WHAT YOU NEED TO DO: In your copy, leave out the pictures and output only the lines from the one holding "Instruction: Click the" through the end of the data below, exactly.

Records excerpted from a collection
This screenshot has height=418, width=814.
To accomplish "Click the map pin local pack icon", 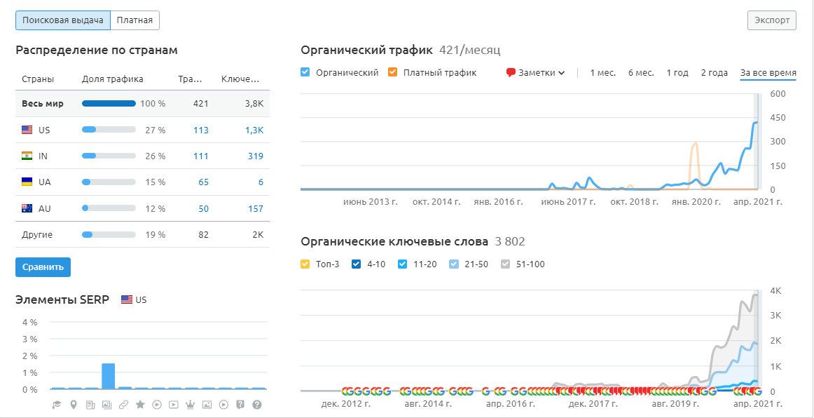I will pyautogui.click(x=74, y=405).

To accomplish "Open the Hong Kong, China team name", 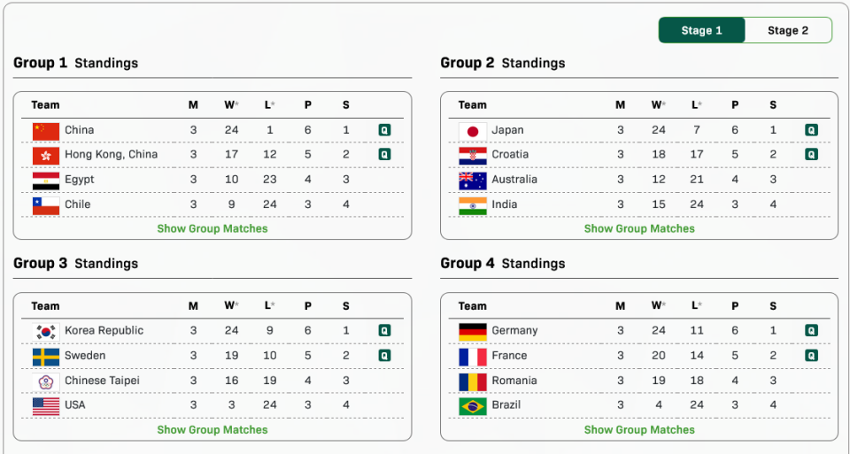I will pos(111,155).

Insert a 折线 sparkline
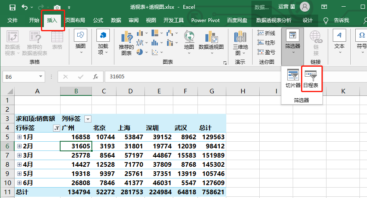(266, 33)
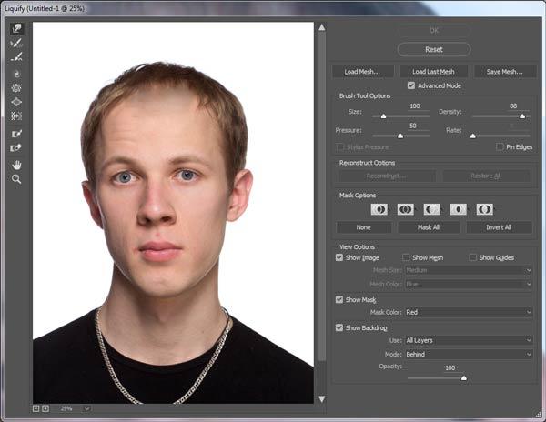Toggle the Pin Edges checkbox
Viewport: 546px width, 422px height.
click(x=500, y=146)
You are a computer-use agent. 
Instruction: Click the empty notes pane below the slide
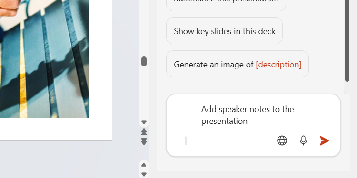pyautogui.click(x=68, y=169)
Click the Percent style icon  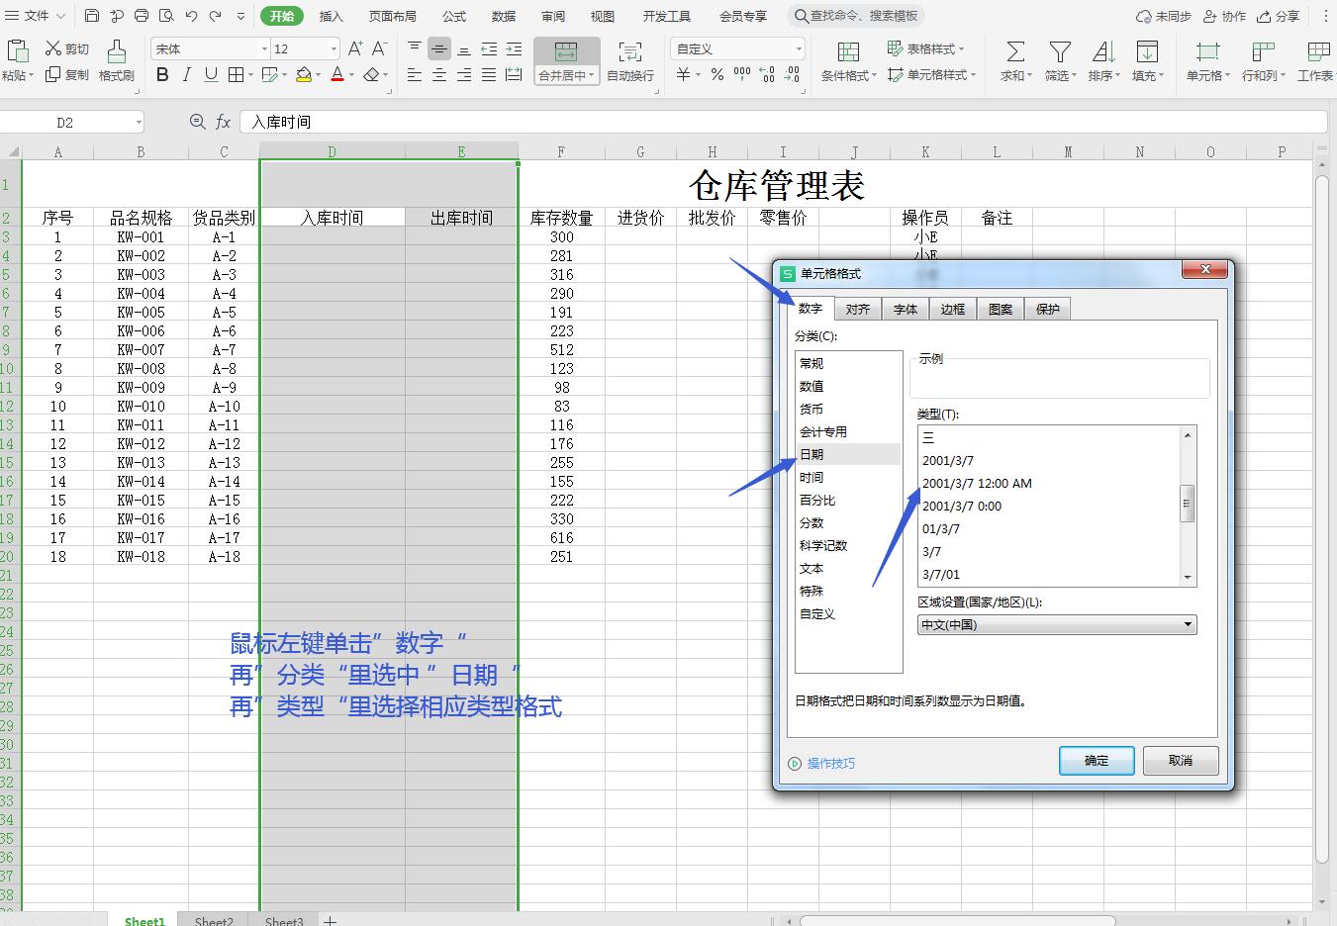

EXPECTED OUTPUT:
Instruction: Click the empty notes pane below the slide
pyautogui.click(x=68, y=169)
Click the Percent style icon  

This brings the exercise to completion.